SAY HELLO TO BLACK JACK – Tome 1

L’univers impitoyable du système de santé vu à travers un manga. Une série qui a bouleversé l’ensemble de la société nippone.

Eijirô Saitô fraîchement émoulu de l’université d’Eiroku fait désormais partie de l’élite médicale japonaise. Pour parfaire sa formation, il doit toutefois travailler pendant deux ans comme interne dans un CHU. Mais pour ce jeune homme idéaliste, le décalage entre les beaux discours sur la médecine et la pratique est immense et la réalité est difficile à supporter: non seulement le travail est éprouvant et le salaire nettement insuffisant mais l’attitude mercantile et carriériste des médecins prime souvent sur la vie des patients.
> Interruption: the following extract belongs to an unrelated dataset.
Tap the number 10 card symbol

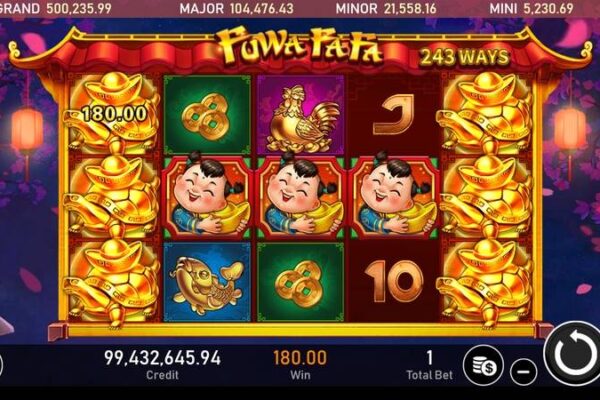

Il s’agit d’un premier tome et pourtant, au Japon, le manga a déjà une belle histoire derrière lui. Vendu à plusieurs millions d’exemplaires, il a provoqué un véritable débat de société au sein de la société nippone en pointant du doigt de multiples dysfonctionnements. Ainsi alors qu’en tant qu’interne, Eijirô Saitô gagne 280 euros par mois dans son centre hospitalier universitaire, les gardes de nuit qu’il effectue en hôpital privé pour survivre lui en rapporte 615 en une seule nuit! Il faut dire que cet hôpital n’accepte que les accidentés de la route car les frais médicaux sont couverts par les assurances autos et les honoraires libres. Les patients consommateurs de soins chers et parfois inutiles et les CHU en prennent aussi pour leur grade. Sato Syuho emploie même le terme « mafia » pour désigner le « Bureau Médical » (BM), sorte de coopérative qui régit en fait l’avancement des médecins selon son bon vouloir.

On comprend que toutes ces révélations aient fait réagir les Japonais alors que le pays enregistre un pourcentage de médecins par habitant très élevé. Sous la pression publique, le ministère japonais de l’Education et des Sciences a finalement été contraint de prendre des réformes afin d’améliorer le statut du corps médical!

Mais au delà du phénomène de société, que penser de « Say hello to Black Jack » (clin d’œil au célèbre « Black Jack » de Tezuka) en tant que manga? Le dessin de Syuho Sato est plutôt classique mais propre. Certains personnages ont des traits vraiment caricaturaux qui ne se justifient pas mais globalement l’expressivité des visages est bien rendue. Cela les rend attachant, en particulier Eijirô Saitô et sa bonne bouille de gamin. En revanche, il manque de crédibilité sur certains points: comment peut-on imaginer en effet qu’au bout de six ans d’études médicales, il soit à ce point ignorant du fonctionnement de ce milieu?

La série est en tout cas manifestement très bien documentée. Et c’est bien là toute sa force. Il faut dire que l’éditeur se charge d’effectuer les recherches au sujet du système médical et d’interviewer médecins et patients. Des médecins parcourent également le manuscrit afin de contrôler si l’univers décrit est conforme à la réalité.

Reste à savoir si la série tiendra la distance et si le thème développé parviendra à passionner le lecteur français jusqu’au bout.